» Aufgabenstellung:
Bitte führe jede Zeile der Daten auf, in der das Wort „dropdown“ vorkommt.

» Übungsmaterial:
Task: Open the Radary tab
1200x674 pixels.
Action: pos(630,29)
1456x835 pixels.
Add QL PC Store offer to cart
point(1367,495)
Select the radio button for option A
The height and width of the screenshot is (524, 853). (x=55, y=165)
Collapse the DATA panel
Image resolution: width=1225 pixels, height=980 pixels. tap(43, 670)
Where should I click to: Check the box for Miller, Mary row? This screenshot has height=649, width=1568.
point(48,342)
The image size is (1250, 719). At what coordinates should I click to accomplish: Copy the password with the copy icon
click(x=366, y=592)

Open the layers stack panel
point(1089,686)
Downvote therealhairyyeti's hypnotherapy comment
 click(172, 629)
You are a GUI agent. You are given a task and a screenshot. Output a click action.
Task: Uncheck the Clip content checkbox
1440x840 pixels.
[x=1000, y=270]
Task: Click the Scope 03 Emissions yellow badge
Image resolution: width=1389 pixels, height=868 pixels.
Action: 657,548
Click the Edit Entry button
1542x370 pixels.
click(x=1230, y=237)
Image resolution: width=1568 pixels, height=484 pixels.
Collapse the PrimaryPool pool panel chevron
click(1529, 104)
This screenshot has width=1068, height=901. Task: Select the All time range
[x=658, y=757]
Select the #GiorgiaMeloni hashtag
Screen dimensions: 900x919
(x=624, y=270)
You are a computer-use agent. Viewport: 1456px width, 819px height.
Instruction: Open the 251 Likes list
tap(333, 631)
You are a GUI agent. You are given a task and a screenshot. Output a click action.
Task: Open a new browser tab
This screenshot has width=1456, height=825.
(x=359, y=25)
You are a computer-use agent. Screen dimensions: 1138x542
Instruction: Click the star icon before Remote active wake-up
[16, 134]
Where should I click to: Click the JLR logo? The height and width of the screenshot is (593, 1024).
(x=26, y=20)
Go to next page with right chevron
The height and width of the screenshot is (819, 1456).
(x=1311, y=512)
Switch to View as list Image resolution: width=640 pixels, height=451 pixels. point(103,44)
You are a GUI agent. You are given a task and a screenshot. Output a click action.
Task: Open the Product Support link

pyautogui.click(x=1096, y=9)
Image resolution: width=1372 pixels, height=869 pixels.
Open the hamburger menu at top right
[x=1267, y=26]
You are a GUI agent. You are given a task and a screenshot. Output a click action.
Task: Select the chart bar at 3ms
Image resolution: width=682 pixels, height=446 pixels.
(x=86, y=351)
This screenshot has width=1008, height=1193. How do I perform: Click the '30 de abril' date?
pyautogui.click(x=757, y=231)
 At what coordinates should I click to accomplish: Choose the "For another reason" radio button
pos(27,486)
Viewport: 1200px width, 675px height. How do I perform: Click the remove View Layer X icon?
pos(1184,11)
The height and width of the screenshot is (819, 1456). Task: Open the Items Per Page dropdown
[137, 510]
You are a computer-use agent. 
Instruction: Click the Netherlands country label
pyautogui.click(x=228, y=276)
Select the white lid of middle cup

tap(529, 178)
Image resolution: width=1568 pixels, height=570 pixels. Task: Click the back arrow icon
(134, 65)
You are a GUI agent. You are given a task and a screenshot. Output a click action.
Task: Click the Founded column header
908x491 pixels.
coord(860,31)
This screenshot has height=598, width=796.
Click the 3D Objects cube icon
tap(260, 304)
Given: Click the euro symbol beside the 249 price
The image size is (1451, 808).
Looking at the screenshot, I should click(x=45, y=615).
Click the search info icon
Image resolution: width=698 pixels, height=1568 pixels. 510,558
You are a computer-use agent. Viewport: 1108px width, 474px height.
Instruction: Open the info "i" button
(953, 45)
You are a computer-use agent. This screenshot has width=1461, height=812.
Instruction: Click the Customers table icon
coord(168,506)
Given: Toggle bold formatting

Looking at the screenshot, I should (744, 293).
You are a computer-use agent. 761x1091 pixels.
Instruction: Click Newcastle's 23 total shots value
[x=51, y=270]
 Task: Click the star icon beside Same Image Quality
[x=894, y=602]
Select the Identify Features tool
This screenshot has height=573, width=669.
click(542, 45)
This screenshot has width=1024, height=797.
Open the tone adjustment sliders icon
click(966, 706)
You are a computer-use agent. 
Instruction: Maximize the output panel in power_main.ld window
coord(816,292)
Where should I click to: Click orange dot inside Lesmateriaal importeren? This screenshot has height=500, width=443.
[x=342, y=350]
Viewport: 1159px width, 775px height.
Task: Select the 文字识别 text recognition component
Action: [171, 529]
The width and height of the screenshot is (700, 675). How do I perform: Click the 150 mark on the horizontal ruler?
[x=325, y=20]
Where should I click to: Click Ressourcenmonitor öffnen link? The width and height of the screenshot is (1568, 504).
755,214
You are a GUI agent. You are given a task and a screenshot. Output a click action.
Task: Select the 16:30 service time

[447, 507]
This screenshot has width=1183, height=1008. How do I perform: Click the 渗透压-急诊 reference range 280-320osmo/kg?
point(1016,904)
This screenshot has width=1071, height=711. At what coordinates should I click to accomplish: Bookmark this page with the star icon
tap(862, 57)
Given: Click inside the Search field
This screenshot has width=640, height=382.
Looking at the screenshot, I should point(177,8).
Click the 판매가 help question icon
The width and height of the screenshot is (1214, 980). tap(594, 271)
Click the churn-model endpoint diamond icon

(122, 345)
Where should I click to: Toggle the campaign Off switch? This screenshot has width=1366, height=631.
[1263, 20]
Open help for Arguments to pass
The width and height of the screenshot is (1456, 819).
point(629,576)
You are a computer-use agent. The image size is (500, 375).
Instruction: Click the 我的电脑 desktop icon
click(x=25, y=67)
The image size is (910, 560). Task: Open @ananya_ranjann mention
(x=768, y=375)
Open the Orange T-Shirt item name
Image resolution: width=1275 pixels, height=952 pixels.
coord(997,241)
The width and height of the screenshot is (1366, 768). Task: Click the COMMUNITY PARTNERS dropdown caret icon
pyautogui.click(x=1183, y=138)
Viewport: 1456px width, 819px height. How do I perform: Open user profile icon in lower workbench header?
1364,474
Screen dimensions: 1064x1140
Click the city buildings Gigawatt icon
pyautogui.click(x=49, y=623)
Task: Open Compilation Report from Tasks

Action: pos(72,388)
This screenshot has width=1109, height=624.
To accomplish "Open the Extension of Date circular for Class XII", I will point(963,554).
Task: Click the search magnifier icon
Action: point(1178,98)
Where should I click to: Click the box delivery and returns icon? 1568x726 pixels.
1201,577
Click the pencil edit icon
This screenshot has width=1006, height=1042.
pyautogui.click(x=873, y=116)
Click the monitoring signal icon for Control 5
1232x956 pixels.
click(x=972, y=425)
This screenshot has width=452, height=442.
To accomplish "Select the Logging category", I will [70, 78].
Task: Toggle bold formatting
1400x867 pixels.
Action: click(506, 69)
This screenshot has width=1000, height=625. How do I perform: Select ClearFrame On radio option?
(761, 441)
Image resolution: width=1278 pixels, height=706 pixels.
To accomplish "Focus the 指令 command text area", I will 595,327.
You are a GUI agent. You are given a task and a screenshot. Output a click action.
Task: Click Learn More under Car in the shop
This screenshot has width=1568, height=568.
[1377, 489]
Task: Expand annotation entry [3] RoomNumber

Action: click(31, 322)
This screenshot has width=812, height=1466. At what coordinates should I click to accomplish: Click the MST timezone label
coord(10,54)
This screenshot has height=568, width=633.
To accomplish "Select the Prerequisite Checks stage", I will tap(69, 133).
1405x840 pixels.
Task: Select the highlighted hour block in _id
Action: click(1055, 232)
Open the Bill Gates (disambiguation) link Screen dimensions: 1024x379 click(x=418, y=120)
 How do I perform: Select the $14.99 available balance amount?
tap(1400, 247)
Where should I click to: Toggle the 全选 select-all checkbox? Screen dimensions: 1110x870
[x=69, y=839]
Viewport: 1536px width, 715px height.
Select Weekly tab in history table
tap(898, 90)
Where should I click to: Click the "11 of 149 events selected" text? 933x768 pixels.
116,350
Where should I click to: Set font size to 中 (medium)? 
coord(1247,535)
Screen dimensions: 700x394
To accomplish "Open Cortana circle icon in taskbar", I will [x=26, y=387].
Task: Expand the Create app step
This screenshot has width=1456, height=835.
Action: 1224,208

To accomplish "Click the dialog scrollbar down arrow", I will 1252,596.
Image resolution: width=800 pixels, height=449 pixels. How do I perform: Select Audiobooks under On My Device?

» Ausgabe:
The height and width of the screenshot is (819, 1456). Task: Open the Items Per Page dropdown
The width and height of the screenshot is (1366, 768). Task: Click the COMMUNITY PARTNERS dropdown caret icon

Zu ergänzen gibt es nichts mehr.